→ **指示 1**: 本文のうち「子どもの頃伝言ゲームというも」から「ものを伝えていて希望がある。」までを、両端も含めてそのまま書き写してください。

→ **本文**:
____

はるかよりはるかへ蜩のひびく
夏井いつき
メディアとは情報伝達を仲立ちするものであり、何かを媒介するための物質のことである。新聞・雑誌やテレビ・Webを真っ先に思い浮かべるが、媒介するという部分だけを取り上げると渡すものは情報だけではなく不動産や酒類、感染症など様々である。
子どもの頃伝言ゲームというものが流行ったが、あれは人が言ったことをそのまま伝える遊びだった。ただそれだけなのに出来るチームと出来ないチームがある。人間の耳とは曖昧なものだ。前後の脈絡がないと聞き取ることも満足に出来ないことがあるのだから。
人の発言を直接話法でそのまま再現することも大事だが、同じ内容を受け手に適切な流れに変換することも大事。伝言か、要約か、あるいは脚色か。ああ、生きるって難しい!
さてこの記事がアップされる2023年8月19日(土)は「819(ハイク)」で俳句の日。俳句甲子園の開会式・予選リーグ・予選トーナメントが愛媛県松山市の大街道商店街特設会場で開催される。同大会は今でこそ現代俳句を語る上で無視できない存在となったが、立ち上げ当初は紆余曲折があったと夏井いつき氏は語っていた。詳細は講演などに出席して是非直接聞いてみていただきたい。
はるかよりはるかへ蜩のひびく
遠くから聞こえてくる蜩の鳴き声が別方向の遠くへと響く。西の山から東の山へ響き渡るイメージだ。蜩の姿以外は音のみの世界。その蜩もこの句では姿がありありと見えるというわけではなく声を届けるための記号的な存在感である。そしてひらがな表記に囲まれた漢字一文字に意識は集中する。
蜩は声そのものに哀愁がある。さらに、音階が下がっていくことで何かが収束していくのを感じる。晩夏から鳴き始めるのもまた夏が終り行く寂しさに拍車をかける。しかし掲句は寂しさの中にも次の世界につながっていくものを伝えていて希望がある。

____

→ **提供資料**:

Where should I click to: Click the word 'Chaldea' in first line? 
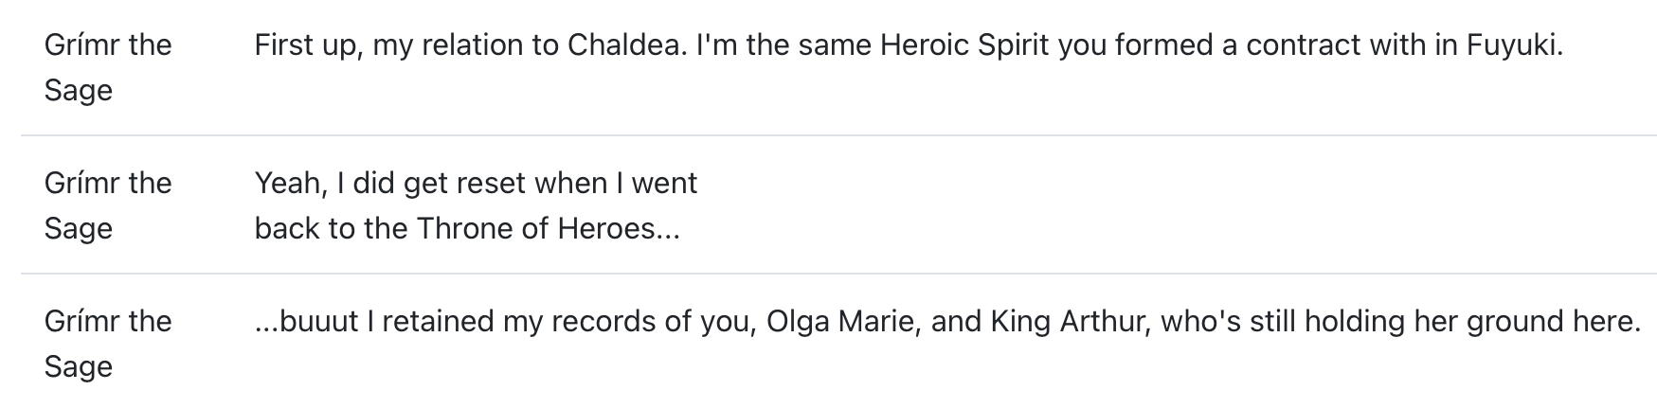(626, 45)

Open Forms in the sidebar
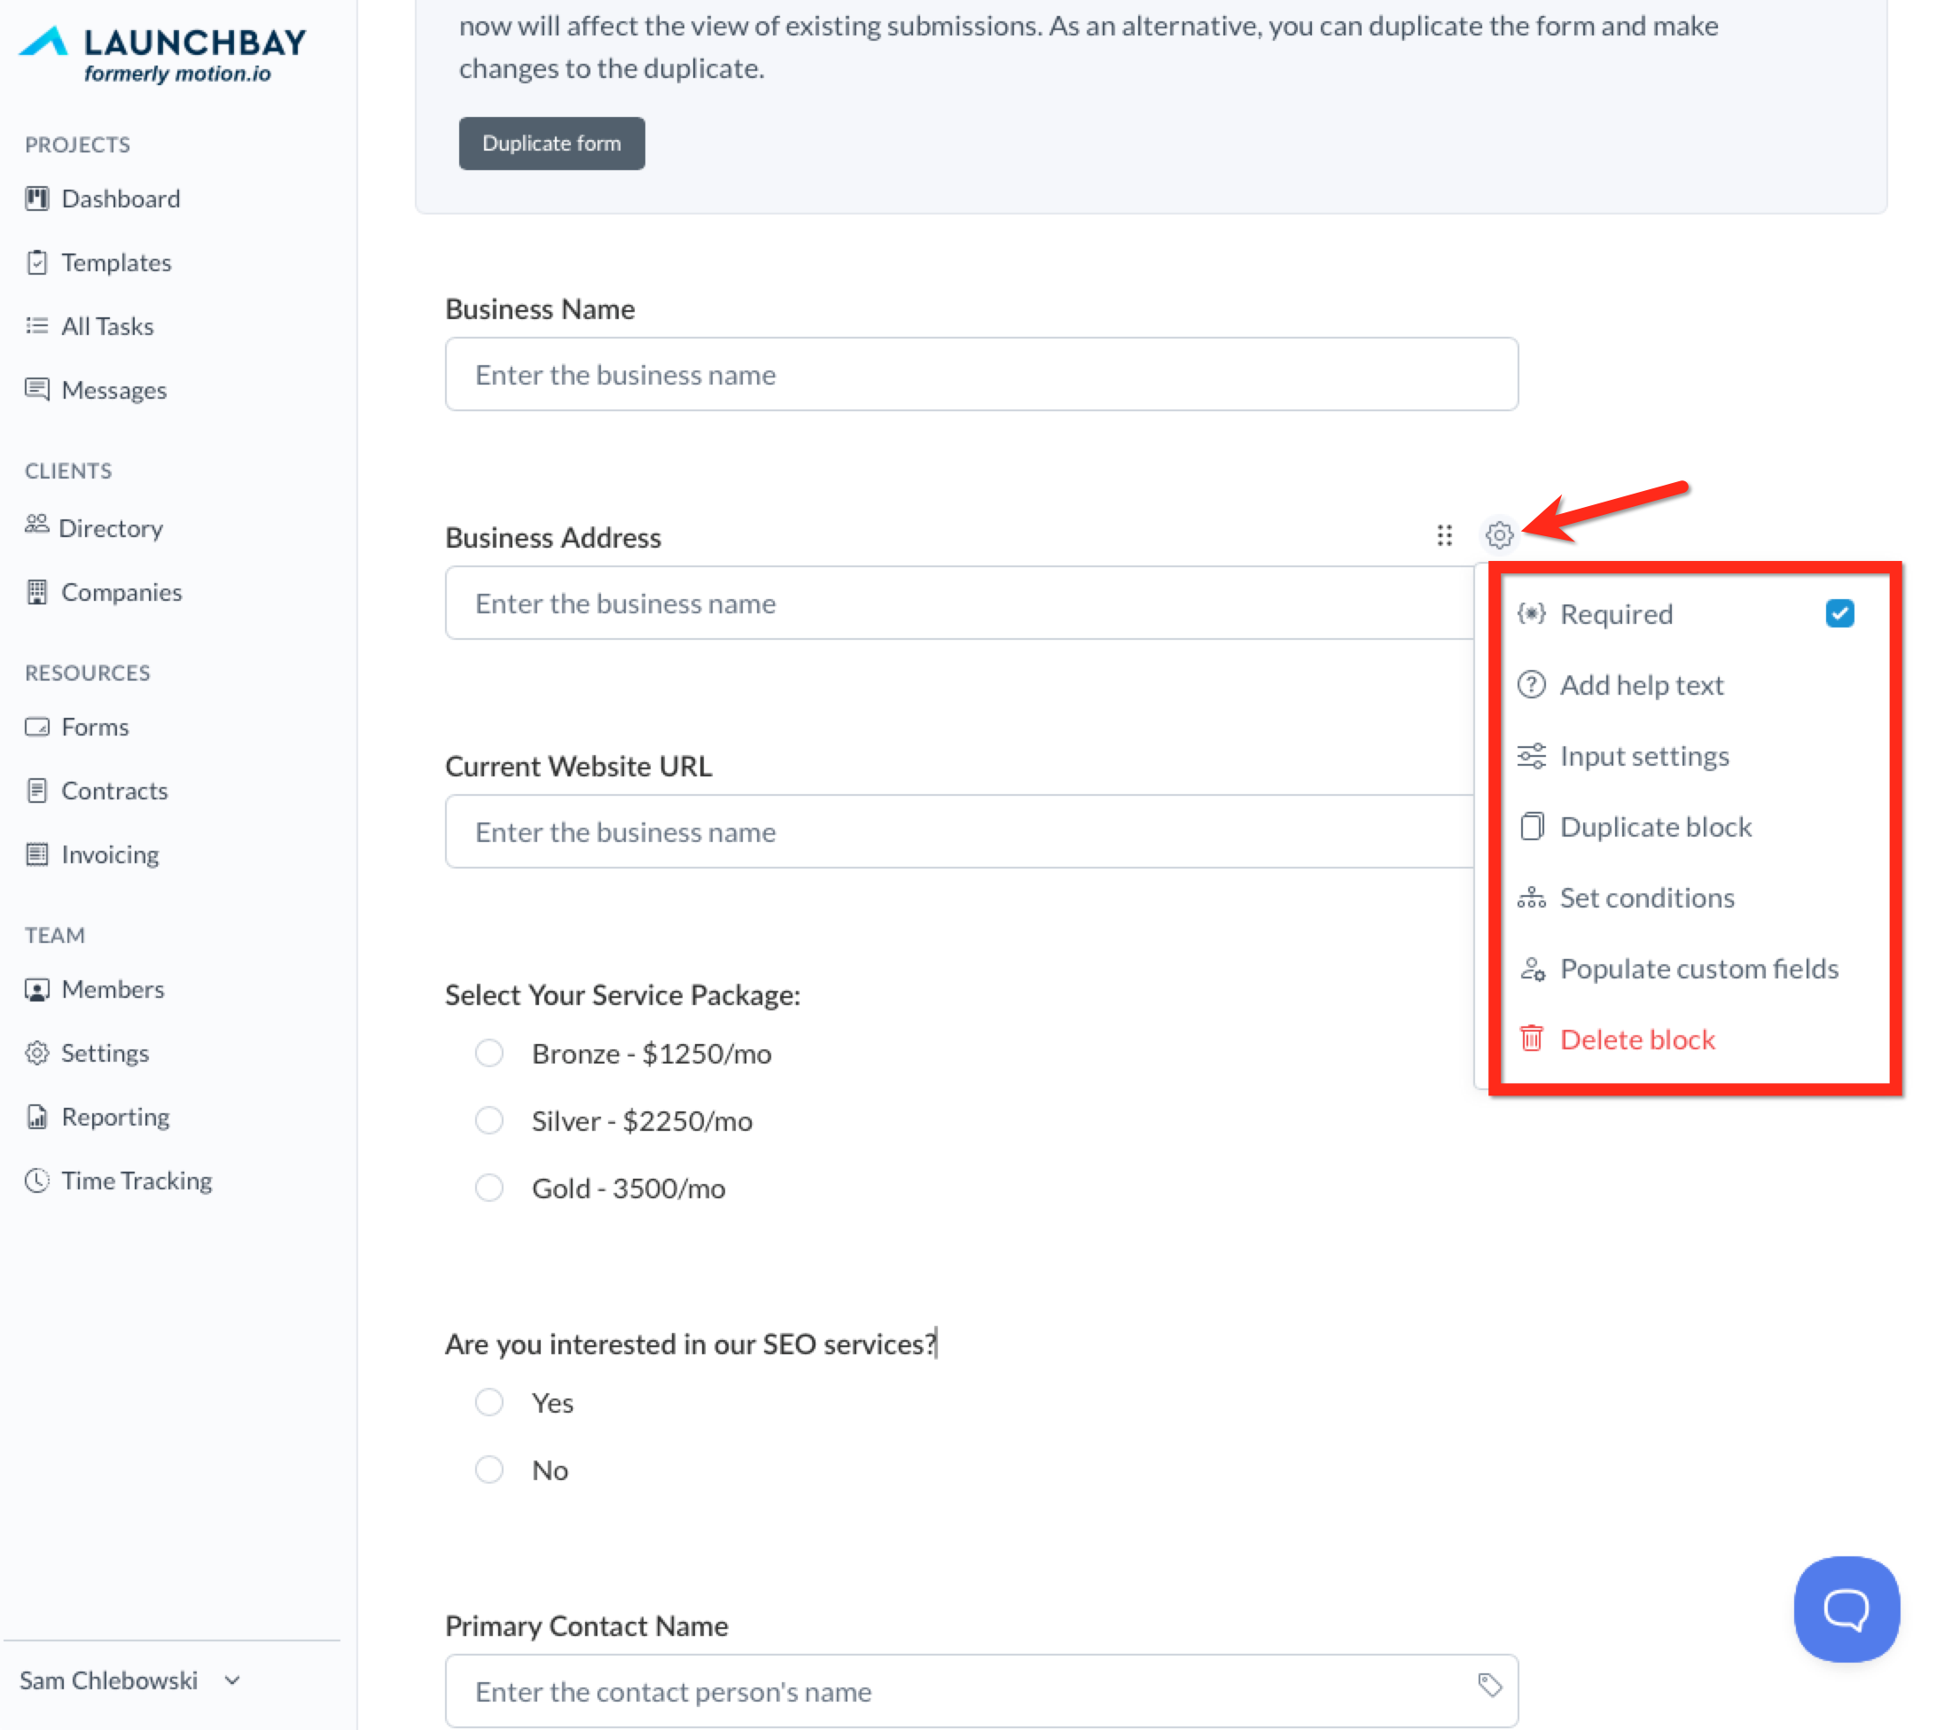[x=94, y=727]
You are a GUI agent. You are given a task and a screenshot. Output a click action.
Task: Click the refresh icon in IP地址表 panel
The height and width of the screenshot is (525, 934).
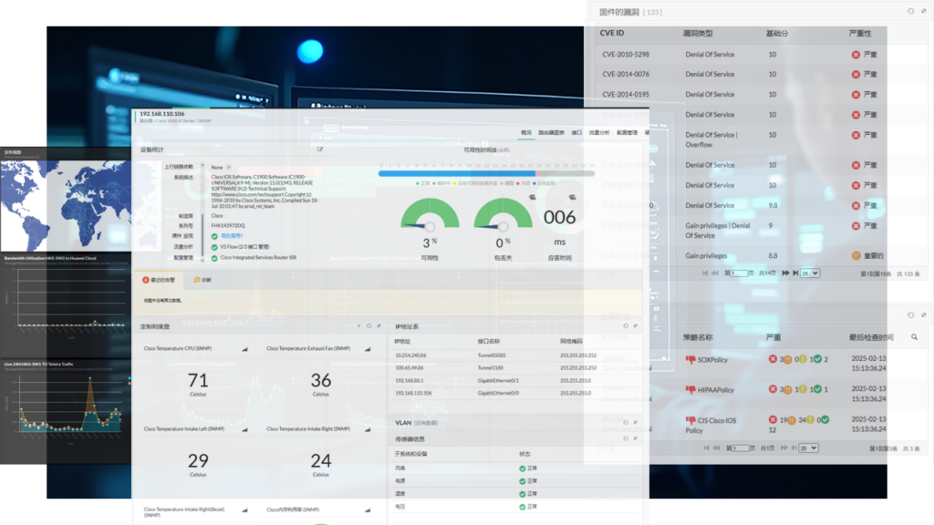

____

→ **指示 2**: 上のエントリーをすべて、一字一句変えずに繰り返してください。画像は答えに入れないでください。

→ **解答例 1**:
子どもの頃伝言ゲームというものが流行ったが、あれは人が言ったことをそのまま伝える遊びだった。ただそれだけなのに出来るチームと出来ないチームがある。人間の耳とは曖昧なものだ。前後の脈絡がないと聞き取ることも満足に出来ないことがあるのだから。
人の発言を直接話法でそのまま再現することも大事だが、同じ内容を受け手に適切な流れに変換することも大事。伝言か、要約か、あるいは脚色か。ああ、生きるって難しい!
さてこの記事がアップされる2023年8月19日(土)は「819(ハイク)」で俳句の日。俳句甲子園の開会式・予選リーグ・予選トーナメントが愛媛県松山市の大街道商店街特設会場で開催される。同大会は今でこそ現代俳句を語る上で無視できない存在となったが、立ち上げ当初は紆余曲折があったと夏井いつき氏は語っていた。詳細は講演などに出席して是非直接聞いてみていただきたい。
はるかよりはるかへ蜩のひびく
遠くから聞こえてくる蜩の鳴き声が別方向の遠くへと響く。西の山から東の山へ響き渡るイメージだ。蜩の姿以外は音のみの世界。その蜩もこの句では姿がありありと見えるというわけではなく声を届けるための記号的な存在感である。そしてひらがな表記に囲まれた漢字一文字に意識は集中する。
蜩は声そのものに哀愁がある。さらに、音階が下がっていくことで何かが収束していくのを感じる。晩夏から鳴き始めるのもまた夏が終り行く寂しさに拍車をかける。しかし掲句は寂しさの中にも次の世界につながっていくものを伝えていて希望がある。

→ **解答例 2**:
Where should I click to: Click the word 'Chaldea' in first line? 
(626, 45)

Open Forms in the sidebar
[x=94, y=727]
You are a GUI agent. You are given a task and a screenshot. Output a click action.
Task: Click the refresh icon in IP地址表 panel
The height and width of the screenshot is (525, 934).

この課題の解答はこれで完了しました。